If need be, do less but get it done in the morning. It will change your whole day by starting out with a win. The people I work with will inevitably ask me, "Did you get a run in this morning?" Somehow my pre-dawn rambles have become part of the company culture.

Tip #8 - Pack food
Planes and trains and meeting are not good places to find nutrition. What's the average fare? Sticky pastries and coffee, pizza and sandwiches, steaks and wine. It might be 'good', but it's not good fuel. The worst part is that the nutrition will tend to come in large starchy bunches separated by hours of nutritional wasteland. It whipsaws your energy level and burns you out while adding unwanted girth.
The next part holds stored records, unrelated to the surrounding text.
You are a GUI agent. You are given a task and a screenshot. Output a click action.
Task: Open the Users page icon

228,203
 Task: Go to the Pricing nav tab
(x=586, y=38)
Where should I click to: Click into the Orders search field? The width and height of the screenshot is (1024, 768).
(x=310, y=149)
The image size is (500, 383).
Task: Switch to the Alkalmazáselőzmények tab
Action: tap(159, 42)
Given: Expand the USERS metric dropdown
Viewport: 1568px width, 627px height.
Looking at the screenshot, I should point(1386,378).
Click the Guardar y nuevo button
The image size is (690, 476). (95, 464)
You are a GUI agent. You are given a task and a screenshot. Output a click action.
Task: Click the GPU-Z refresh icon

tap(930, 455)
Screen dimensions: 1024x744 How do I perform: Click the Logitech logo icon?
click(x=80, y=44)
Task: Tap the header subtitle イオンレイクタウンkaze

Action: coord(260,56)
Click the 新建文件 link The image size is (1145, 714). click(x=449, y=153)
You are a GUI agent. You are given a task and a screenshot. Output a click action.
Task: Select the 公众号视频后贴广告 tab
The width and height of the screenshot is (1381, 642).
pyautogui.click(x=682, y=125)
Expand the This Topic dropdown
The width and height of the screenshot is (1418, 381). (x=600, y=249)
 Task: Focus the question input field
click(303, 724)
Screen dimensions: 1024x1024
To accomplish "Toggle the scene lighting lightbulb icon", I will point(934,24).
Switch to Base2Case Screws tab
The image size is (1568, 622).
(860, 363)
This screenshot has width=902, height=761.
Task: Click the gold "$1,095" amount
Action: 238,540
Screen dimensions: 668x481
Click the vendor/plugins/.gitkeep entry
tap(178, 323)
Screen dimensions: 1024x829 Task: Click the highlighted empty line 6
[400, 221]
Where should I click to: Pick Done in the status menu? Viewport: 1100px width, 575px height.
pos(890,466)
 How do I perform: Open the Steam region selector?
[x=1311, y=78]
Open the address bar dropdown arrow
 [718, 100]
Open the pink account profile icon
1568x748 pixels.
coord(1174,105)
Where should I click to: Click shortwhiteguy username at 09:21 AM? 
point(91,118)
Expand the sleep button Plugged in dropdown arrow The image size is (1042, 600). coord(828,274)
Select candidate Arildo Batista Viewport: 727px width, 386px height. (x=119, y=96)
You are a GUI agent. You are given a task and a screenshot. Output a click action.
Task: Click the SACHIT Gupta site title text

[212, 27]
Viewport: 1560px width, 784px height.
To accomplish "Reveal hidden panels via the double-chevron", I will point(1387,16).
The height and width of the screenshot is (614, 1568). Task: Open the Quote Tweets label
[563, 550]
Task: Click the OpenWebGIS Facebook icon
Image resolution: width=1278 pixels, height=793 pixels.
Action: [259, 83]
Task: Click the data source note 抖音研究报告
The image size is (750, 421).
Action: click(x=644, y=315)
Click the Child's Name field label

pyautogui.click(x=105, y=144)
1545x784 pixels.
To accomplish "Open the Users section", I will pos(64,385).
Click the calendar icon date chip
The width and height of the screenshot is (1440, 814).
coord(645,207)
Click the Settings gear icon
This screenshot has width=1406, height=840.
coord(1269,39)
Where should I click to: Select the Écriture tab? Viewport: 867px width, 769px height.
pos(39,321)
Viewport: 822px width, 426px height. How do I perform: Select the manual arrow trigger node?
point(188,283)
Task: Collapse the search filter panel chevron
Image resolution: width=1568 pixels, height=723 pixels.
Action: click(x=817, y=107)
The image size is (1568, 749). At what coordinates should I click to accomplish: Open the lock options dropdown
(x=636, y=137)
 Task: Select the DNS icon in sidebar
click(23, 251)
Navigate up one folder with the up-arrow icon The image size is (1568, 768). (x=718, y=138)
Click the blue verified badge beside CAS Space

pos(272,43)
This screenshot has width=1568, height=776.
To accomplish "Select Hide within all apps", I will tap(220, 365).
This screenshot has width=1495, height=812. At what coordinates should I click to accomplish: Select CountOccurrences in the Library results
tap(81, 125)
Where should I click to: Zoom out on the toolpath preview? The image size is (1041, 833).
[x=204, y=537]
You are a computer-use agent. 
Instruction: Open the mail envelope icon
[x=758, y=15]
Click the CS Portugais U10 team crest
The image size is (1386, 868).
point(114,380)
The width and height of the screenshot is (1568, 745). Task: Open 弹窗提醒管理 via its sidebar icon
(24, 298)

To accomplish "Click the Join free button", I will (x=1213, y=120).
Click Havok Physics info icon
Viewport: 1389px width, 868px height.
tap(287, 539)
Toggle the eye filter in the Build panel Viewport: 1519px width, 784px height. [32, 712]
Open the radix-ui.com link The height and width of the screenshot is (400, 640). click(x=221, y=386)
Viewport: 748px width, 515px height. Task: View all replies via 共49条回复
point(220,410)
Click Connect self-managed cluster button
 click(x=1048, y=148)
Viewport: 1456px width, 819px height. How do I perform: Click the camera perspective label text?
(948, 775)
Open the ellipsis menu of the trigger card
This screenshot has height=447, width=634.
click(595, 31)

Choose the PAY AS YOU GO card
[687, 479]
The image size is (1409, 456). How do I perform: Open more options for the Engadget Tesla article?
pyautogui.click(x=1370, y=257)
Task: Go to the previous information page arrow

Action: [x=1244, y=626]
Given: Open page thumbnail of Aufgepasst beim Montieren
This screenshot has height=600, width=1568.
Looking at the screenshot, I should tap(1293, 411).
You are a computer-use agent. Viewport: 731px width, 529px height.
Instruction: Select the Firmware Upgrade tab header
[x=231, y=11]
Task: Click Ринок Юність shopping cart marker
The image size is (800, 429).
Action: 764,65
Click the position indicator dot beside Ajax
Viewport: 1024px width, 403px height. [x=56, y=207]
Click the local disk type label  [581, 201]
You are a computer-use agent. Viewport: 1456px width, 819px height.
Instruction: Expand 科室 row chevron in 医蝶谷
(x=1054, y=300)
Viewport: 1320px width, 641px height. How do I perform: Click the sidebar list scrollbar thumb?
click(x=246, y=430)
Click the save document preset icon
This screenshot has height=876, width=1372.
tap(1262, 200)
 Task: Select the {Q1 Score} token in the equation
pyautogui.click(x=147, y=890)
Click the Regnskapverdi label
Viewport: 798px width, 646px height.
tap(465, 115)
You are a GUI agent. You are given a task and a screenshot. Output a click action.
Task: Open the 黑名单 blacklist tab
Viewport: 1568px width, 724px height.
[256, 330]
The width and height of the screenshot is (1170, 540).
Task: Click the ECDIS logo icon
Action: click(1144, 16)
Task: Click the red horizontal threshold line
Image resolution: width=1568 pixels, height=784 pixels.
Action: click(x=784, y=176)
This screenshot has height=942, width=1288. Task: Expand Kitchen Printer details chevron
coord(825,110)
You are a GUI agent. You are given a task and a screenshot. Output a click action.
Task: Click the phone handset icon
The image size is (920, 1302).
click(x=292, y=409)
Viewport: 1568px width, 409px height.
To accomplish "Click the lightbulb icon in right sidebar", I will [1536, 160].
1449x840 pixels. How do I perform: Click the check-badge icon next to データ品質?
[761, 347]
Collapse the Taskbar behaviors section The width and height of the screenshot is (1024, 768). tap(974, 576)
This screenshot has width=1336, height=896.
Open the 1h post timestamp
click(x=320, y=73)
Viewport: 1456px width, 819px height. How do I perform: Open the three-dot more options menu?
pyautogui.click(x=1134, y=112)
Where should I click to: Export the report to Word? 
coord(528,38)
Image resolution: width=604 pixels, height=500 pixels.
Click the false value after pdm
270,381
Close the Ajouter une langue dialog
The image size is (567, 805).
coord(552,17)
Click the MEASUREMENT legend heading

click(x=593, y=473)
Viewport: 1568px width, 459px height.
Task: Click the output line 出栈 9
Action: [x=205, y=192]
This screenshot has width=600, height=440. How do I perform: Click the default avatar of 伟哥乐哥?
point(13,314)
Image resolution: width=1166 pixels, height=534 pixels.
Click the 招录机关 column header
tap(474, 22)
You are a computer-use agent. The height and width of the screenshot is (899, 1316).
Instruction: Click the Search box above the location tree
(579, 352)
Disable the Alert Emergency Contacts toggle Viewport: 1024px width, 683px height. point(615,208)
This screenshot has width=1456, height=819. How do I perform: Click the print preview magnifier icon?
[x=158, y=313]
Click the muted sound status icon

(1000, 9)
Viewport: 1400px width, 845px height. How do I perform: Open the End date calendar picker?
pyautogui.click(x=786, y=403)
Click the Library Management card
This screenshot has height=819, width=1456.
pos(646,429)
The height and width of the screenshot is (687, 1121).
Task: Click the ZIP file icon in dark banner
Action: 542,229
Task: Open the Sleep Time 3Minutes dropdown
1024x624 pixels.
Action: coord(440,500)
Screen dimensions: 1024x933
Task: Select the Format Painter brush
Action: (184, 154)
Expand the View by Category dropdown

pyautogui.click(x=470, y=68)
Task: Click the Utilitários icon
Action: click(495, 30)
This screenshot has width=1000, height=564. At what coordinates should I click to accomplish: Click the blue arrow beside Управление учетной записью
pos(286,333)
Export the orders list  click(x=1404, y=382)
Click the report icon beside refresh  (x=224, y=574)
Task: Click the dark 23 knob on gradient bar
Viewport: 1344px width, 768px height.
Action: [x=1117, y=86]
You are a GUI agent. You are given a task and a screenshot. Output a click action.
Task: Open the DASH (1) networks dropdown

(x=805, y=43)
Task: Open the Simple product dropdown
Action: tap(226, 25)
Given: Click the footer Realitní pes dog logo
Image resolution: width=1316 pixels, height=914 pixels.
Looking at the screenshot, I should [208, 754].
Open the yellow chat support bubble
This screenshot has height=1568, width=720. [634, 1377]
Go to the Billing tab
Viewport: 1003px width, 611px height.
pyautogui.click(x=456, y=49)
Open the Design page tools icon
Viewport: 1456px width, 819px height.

By the time food shows up in the meeting room, you're so hungry you binge!

I bring my own food. I pack stuff that is small and high energy. Power bars are great if you're trying to train. Nuts are compact and full of energy. Dried fruit is awesome and portable. You can fill a baggie with Gatorade powder and squirrel it away somewhere. Individual servings of instant oatmeal are good too - you can just mix with hot water in your room.

I also try to load up on any fruit that may be available at the hotel in the morning. If they've got a bowl of apples or bananas, take 5, it's a long day and these snacks will help you span the long hours of nothingness while you debate the budget.

You will get caught in travel hell. You will find yourself trapped for hours in an airport or an airplane with nothing to eat. You need to be ready. You need to provide for yourself.

Try to plan ahead. If you're comfortable with the venue, maybe you can ask for salad or fruit to be made available. Believe it or not, no one is going to give you a hard time for snacking during the meeting. Instead they will want some! One of my favorite tricks - and they all think I'm being thoughtful - is to swing by the store and provide a big bag of trail mix for the meeting. I pour it into a bowl for everyone to nibble at during those long hours in the afternoon between lunch and the late dinner. I get to keep my energy up and everyone loves it.

If I'm ever crash landed on a desert island, I'm going to be very popular because I'll have a couple days of food hidden somewhere in my belongings. You can count on it.

You also have to hoard water. Go easy on fizzy drinks and alcohol or your going to be miserable. Good old H2O will ease jet lag and keep you feeling right as rain. Traveling is notoriously dry work and you will tend to get dehydrated. Whenever you have a chance get some bottled water and bring it along with you.

Save the bottle when you empty it. Even if it's a Pepsi bottle you can rinse it out and fill it back up with water. If you've got a workout to do you'll be thankful to have a bottle of water with you.

Tip #9 - Steal a run
Many times the people you are working with will think your running addiction is a social disorder and will do their level best to keep you from your fun. In their world view they are saving you from yourself. Don't be afraid to steal a run. "I'm sorry, I'll be a little late for dinner I have an appointment, you go ahead to the bar and I'll meet you there later."

Stick up for yourself. It's something you need to do to feel good. It's something that will make you more effective and clear your head. Screw them if they don't get it. Sneak out and run.

In conclusion…
That's it. Those are my travel tips for runners. My challenge for you is to run on your next business trip. Whether dodging taxis in Manhattan or rows of corn in Nebraska make time for a run. Have an adventure. Lace up your shoes, pick a direction and get lost.

There are purple mountains in Colorado and amber wave of grain in Iowa that are waiting for you. Go find them.

And I'll see you out there…I'll be the guy getting whistled at by truck drivers, "Is them leotards y'all is wearin boy?"